О чудачествах новаторов я спросил:
– Не правда ли, они до чортиков дописались. Например, как вам понравится такой образ: “разочарованный лорнет”?
Публика в смех.
Тогда я разоблачил:
– Это эпитет из “Евгения Онегина” Пушкина!6
Публика в аплодисменты.
Показав таким образом, что наши ругатели сами не знали толком, о чем идет речь, я покрыл их заодно с “поверженными” мною кубистами.
Выступал с громким эффектом, держался свободно, волновался только внутренне. Это был первый диспут “Бубнового валета”.
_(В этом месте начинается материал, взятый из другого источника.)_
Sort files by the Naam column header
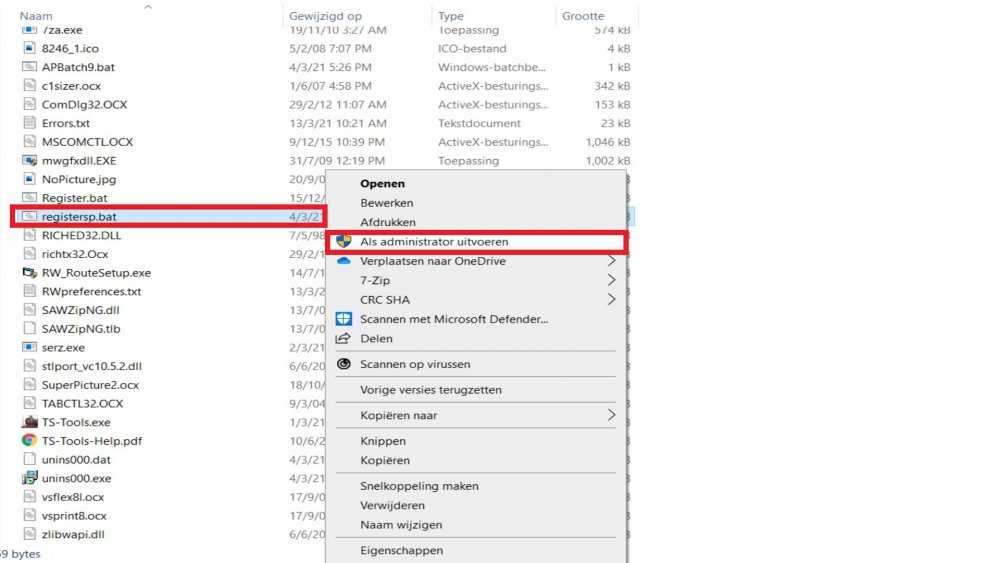Viewport: 1000px width, 563px height. [36, 16]
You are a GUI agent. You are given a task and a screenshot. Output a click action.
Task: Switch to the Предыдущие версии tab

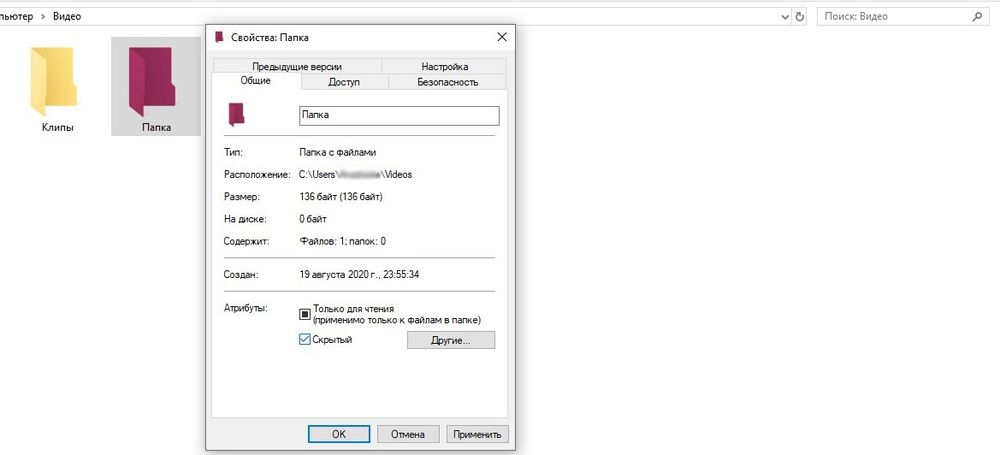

Бурлюк, Маяковский и я после этого предложили “Бубновому валету” (Кончаловскому, Лентулову, Машкову и др.) издать книгу с произведениями “будетлян”. Название книги было “Пощечина общественному вкусу”. Те долго канителили с ответом и наконец отказались7. У “Бубнового валета” тогда уже был уклон в “мирискусстничество”. А если прибавить эту последнюю обиду, станет понятно, почему на следующем диспуте “валетов” мы с Маяковским жестоко отомстили им.
Во время скучного вступительного доклада, кажется, Рождественского, при гробовом, унылом молчании всего зала, я стал совершенно по-звериному зевать. Затем в прениях Маяковский, указав, что “бубнововалетчики” пригласили докладчиком аполлонщика Макса Волошина, заявил, перефразируя Козьму Пруткова:
В публике поднялся содом, я взбежал на эстраду и стал рвать прицепленные к кафедре афиши и программы.
Кончаловский, здоровый мужчина с бычьей шеей, кричал, звенел председательским звонком, призывал к порядку, но его не слышали. Зал бушевал, как море в осень.
Тогда заревел Маяковский – и сразу заглушил аудиторию9. Он перекрыл своим голосом всех. Тут я впервые и “воочию” убедился в необычайной голосовой мощи разъяренного Маяковского. Он сам как-то сказал:
– Моим голосом хорошо бы гвозди в стенку вколачивать!